### Task to carry out
Quote everything in the woodturning thread below from "As for tools" down to "and ask away.".

# What do you suggest.......................?



## BigCountry (Dec 29, 2011)

I have been turning pens and would like to start to turn other things too. 

I am wanting to turn some bottle stoppers and pepper mills. I have a couple of questions:

1) I currently have a Sorby 3/4" roughing gouge. What other tools would you recommend I get so I can turn the bottle stoppers and mills?

2) Do you recommend any "starter kits/packages" for the bottle stoppers/pepper mills? I know someone recommended Ruth Niles' package for bottle stoppers. Are there others that you recommend?

Thanks,

Keith


----------



## BernieW (Sep 12, 2006)

Keith I turn a lot of stoppers and mills. For mills I use those from Craft Supply USA. The Artisian and the Deluxe. I have never had a problem with either. As far as stoppers go I have used several from several different vendors. I use only Ruth Niles stoppers now because they are stainless steel which won't corrode and she has a starter set which is great. You have to be careful because on most of the stoppers that are plated after a while they will corrode and they look terrible. When I first started I had a few complaints on those. 

As for tools on mills and stoppers I have a 3/8" & 1/2" bowl gouge, a 3/4" skew, a 3/8" and 1/2" spindle gouge. I do most of my work with these and a 3/4" roughing gouge along with a 1/16" thin parting tool. I get my tools from Doug Thompson here. Thompson Lathe Tools They are reasonable and second to none. They hold a edge longer than any other tool in my shop so I go to the grinder about 1/2 as much. Hope this helps and ask away.


----------



## BigCountry (Dec 29, 2011)

Thank you for the reply Bernie! I am looking at the Thompson tools as well as the Crown Tools.

With the Thompson tools, do buy his handles or turn your own? He has a link on his page for some vendors that sell tool handles. I particularly like the look and price of Paul Bennet's handles.

### Listed records
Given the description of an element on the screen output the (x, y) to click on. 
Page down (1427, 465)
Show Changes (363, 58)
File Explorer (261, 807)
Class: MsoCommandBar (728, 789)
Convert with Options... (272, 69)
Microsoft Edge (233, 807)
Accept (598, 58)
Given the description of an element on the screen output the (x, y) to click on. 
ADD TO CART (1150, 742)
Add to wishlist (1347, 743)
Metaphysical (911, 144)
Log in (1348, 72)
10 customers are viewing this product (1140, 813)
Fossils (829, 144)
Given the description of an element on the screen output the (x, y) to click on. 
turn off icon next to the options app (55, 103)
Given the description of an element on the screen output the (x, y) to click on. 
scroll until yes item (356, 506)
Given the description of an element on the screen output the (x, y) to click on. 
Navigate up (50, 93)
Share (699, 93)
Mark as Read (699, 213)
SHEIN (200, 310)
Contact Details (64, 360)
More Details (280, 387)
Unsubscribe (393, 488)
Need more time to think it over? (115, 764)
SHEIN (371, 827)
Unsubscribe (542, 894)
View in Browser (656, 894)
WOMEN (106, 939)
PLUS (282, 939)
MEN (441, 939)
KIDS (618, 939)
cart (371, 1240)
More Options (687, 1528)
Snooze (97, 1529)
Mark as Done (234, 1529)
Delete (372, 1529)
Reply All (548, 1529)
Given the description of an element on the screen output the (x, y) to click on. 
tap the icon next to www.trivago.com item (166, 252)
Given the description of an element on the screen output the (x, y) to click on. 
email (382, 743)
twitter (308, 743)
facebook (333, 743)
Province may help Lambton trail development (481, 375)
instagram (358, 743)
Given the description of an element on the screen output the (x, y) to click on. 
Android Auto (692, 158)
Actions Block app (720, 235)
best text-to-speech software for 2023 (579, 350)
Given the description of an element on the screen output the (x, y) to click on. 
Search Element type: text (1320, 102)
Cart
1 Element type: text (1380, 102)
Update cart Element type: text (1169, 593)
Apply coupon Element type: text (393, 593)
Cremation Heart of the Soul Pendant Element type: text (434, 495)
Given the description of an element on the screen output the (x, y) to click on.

### The result
As for tools on mills and stoppers I have a 3/8" & 1/2" bowl gouge, a 3/4" skew, a 3/8" and 1/2" spindle gouge. I do most of my work with these and a 3/4" roughing gouge along with a 1/16" thin parting tool. I get my tools from Doug Thompson here. Thompson Lathe Tools They are reasonable and second to none. They hold a edge longer than any other tool in my shop so I go to the grinder about 1/2 as much. Hope this helps and ask away.